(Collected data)
###

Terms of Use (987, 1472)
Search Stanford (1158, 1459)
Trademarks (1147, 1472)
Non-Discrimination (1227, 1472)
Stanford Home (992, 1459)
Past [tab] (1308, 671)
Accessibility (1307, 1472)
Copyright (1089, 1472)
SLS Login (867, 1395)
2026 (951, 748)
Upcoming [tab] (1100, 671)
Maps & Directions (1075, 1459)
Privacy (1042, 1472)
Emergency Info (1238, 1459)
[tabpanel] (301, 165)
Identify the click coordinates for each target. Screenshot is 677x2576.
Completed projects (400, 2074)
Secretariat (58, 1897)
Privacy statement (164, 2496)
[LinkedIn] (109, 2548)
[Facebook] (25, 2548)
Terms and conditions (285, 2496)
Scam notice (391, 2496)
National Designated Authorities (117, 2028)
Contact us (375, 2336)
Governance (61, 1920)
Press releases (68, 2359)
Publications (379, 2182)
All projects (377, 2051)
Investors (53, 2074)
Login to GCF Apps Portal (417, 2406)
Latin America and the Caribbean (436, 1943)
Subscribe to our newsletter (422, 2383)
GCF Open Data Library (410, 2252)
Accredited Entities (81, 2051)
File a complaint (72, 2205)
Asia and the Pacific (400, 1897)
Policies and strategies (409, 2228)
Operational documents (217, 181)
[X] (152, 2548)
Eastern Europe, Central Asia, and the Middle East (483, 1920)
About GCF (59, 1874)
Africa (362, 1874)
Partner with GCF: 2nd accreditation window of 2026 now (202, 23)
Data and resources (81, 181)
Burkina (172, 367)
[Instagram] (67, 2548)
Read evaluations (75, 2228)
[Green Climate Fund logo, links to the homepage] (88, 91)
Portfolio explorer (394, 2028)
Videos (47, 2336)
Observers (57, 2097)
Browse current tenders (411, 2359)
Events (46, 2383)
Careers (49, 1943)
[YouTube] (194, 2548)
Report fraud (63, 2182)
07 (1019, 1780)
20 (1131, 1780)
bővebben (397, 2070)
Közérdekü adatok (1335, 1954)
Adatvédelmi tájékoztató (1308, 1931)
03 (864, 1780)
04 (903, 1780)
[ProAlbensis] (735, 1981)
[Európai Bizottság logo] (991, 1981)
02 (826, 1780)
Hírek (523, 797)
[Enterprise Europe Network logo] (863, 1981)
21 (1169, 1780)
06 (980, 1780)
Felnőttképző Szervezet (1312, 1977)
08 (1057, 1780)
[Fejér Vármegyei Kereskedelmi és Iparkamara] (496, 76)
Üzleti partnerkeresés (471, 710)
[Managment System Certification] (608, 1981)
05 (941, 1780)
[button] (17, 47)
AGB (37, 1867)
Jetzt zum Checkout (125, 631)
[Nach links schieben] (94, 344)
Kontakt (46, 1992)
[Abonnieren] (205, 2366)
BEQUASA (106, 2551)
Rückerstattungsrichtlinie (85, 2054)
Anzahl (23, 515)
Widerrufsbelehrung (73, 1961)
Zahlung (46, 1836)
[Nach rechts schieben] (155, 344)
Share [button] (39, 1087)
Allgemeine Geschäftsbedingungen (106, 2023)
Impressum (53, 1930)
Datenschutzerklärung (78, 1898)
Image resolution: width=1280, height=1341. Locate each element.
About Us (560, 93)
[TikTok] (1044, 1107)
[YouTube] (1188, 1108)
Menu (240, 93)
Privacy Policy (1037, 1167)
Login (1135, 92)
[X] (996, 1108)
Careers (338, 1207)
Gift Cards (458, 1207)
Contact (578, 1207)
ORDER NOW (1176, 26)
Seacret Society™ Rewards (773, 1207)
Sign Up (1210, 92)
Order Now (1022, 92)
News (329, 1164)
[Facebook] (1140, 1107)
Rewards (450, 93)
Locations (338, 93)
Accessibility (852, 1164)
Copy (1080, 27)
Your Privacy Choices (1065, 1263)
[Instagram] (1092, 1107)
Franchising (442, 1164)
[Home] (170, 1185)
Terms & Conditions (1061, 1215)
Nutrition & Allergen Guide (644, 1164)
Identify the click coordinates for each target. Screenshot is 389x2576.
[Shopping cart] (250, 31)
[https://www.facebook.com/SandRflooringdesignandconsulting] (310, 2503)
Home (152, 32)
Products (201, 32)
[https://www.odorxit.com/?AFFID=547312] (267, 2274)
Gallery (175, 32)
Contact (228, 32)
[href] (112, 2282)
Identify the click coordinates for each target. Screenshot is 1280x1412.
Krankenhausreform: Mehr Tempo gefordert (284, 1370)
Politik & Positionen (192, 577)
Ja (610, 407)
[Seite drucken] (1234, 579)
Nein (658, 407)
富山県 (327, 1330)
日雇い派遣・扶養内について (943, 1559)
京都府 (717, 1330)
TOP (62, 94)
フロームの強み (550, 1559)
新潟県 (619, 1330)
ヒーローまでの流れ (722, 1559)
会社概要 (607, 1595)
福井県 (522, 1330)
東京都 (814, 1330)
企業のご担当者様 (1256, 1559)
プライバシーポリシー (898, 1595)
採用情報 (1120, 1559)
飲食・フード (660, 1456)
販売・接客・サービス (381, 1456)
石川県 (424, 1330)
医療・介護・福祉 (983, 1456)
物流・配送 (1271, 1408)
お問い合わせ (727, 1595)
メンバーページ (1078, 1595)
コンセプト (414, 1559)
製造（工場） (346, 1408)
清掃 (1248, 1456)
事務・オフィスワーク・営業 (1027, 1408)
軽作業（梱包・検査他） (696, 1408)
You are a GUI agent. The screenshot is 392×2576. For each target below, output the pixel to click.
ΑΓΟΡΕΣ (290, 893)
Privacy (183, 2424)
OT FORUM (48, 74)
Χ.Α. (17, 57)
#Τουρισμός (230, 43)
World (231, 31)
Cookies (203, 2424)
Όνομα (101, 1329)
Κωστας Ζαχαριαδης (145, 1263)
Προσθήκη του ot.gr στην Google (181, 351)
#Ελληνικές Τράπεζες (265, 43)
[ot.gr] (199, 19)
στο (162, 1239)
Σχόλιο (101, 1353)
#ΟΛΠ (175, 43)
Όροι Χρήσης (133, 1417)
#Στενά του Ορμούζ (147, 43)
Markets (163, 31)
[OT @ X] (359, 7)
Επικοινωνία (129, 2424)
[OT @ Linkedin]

###

→ THE PROBLEM:
The response should consist of all the entries, reproduced word for word.

→ WRITTEN SOLUTION:
Terms of Use (987, 1472)
Search Stanford (1158, 1459)
Trademarks (1147, 1472)
Non-Discrimination (1227, 1472)
Stanford Home (992, 1459)
Past [tab] (1308, 671)
Accessibility (1307, 1472)
Copyright (1089, 1472)
SLS Login (867, 1395)
2026 (951, 748)
Upcoming [tab] (1100, 671)
Maps & Directions (1075, 1459)
Privacy (1042, 1472)
Emergency Info (1238, 1459)
[tabpanel] (301, 165)
Identify the click coordinates for each target. Screenshot is 677x2576.
Completed projects (400, 2074)
Secretariat (58, 1897)
Privacy statement (164, 2496)
[LinkedIn] (109, 2548)
[Facebook] (25, 2548)
Terms and conditions (285, 2496)
Scam notice (391, 2496)
National Designated Authorities (117, 2028)
Contact us (375, 2336)
Governance (61, 1920)
Press releases (68, 2359)
Publications (379, 2182)
All projects (377, 2051)
Investors (53, 2074)
Login to GCF Apps Portal (417, 2406)
Latin America and the Caribbean (436, 1943)
Subscribe to our newsletter (422, 2383)
GCF Open Data Library (410, 2252)
Accredited Entities (81, 2051)
File a complaint (72, 2205)
Asia and the Pacific (400, 1897)
Policies and strategies (409, 2228)
Operational documents (217, 181)
[X] (152, 2548)
Eastern Europe, Central Asia, and the Middle East (483, 1920)
About GCF (59, 1874)
Africa (362, 1874)
Partner with GCF: 2nd accreditation window of 2026 now (202, 23)
Data and resources (81, 181)
Burkina (172, 367)
[Instagram] (67, 2548)
Read evaluations (75, 2228)
[Green Climate Fund logo, links to the homepage] (88, 91)
Portfolio explorer (394, 2028)
Videos (47, 2336)
Observers (57, 2097)
Browse current tenders (411, 2359)
Events (46, 2383)
Careers (49, 1943)
[YouTube] (194, 2548)
Report fraud (63, 2182)
07 (1019, 1780)
20 (1131, 1780)
bővebben (397, 2070)
Közérdekü adatok (1335, 1954)
Adatvédelmi tájékoztató (1308, 1931)
03 (864, 1780)
04 (903, 1780)
[ProAlbensis] (735, 1981)
[Európai Bizottság logo] (991, 1981)
02 (826, 1780)
Hírek (523, 797)
[Enterprise Europe Network logo] (863, 1981)
21 (1169, 1780)
06 (980, 1780)
Felnőttképző Szervezet (1312, 1977)
08 (1057, 1780)
[Fejér Vármegyei Kereskedelmi és Iparkamara] (496, 76)
Üzleti partnerkeresés (471, 710)
[Managment System Certification] (608, 1981)
05 (941, 1780)
[button] (17, 47)
AGB (37, 1867)
Jetzt zum Checkout (125, 631)
[Nach links schieben] (94, 344)
Kontakt (46, 1992)
[Abonnieren] (205, 2366)
BEQUASA (106, 2551)
Rückerstattungsrichtlinie (85, 2054)
Anzahl (23, 515)
Widerrufsbelehrung (73, 1961)
Zahlung (46, 1836)
[Nach rechts schieben] (155, 344)
Share [button] (39, 1087)
Allgemeine Geschäftsbedingungen (106, 2023)
Impressum (53, 1930)
Datenschutzerklärung (78, 1898)
Image resolution: width=1280, height=1341. Locate each element.
About Us (560, 93)
[TikTok] (1044, 1107)
[YouTube] (1188, 1108)
Menu (240, 93)
Privacy Policy (1037, 1167)
Login (1135, 92)
[X] (996, 1108)
Careers (338, 1207)
Gift Cards (458, 1207)
Contact (578, 1207)
ORDER NOW (1176, 26)
Seacret Society™ Rewards (773, 1207)
Sign Up (1210, 92)
Order Now (1022, 92)
News (329, 1164)
[Facebook] (1140, 1107)
Rewards (450, 93)
Locations (338, 93)
Accessibility (852, 1164)
Copy (1080, 27)
Your Privacy Choices (1065, 1263)
[Instagram] (1092, 1107)
Franchising (442, 1164)
[Home] (170, 1185)
Terms & Conditions (1061, 1215)
Nutrition & Allergen Guide (644, 1164)
Identify the click coordinates for each target. Screenshot is 389x2576.
[Shopping cart] (250, 31)
[https://www.facebook.com/SandRflooringdesignandconsulting] (310, 2503)
Home (152, 32)
Products (201, 32)
[https://www.odorxit.com/?AFFID=547312] (267, 2274)
Gallery (175, 32)
Contact (228, 32)
[href] (112, 2282)
Identify the click coordinates for each target. Screenshot is 1280x1412.
Krankenhausreform: Mehr Tempo gefordert (284, 1370)
Politik & Positionen (192, 577)
Ja (610, 407)
[Seite drucken] (1234, 579)
Nein (658, 407)
富山県 (327, 1330)
日雇い派遣・扶養内について (943, 1559)
京都府 (717, 1330)
TOP (62, 94)
フロームの強み (550, 1559)
新潟県 (619, 1330)
ヒーローまでの流れ (722, 1559)
会社概要 (607, 1595)
福井県 (522, 1330)
東京都 (814, 1330)
企業のご担当者様 (1256, 1559)
プライバシーポリシー (898, 1595)
採用情報 (1120, 1559)
飲食・フード (660, 1456)
販売・接客・サービス (381, 1456)
石川県 (424, 1330)
医療・介護・福祉 (983, 1456)
物流・配送 (1271, 1408)
お問い合わせ (727, 1595)
メンバーページ (1078, 1595)
コンセプト (414, 1559)
製造（工場） (346, 1408)
清掃 (1248, 1456)
事務・オフィスワーク・営業 (1027, 1408)
軽作業（梱包・検査他） (696, 1408)
You are a GUI agent. The screenshot is 392×2576. For each target below, output the pixel to click.
ΑΓΟΡΕΣ (290, 893)
Privacy (183, 2424)
OT FORUM (48, 74)
Χ.Α. (17, 57)
#Τουρισμός (230, 43)
World (231, 31)
Cookies (203, 2424)
Όνομα (101, 1329)
Κωστας Ζαχαριαδης (145, 1263)
Προσθήκη του ot.gr στην Google (181, 351)
#Ελληνικές Τράπεζες (265, 43)
[ot.gr] (199, 19)
στο (162, 1239)
Σχόλιο (101, 1353)
#ΟΛΠ (175, 43)
Όροι Χρήσης (133, 1417)
#Στενά του Ορμούζ (147, 43)
Markets (163, 31)
[OT @ X] (359, 7)
Επικοινωνία (129, 2424)
[OT @ Linkedin]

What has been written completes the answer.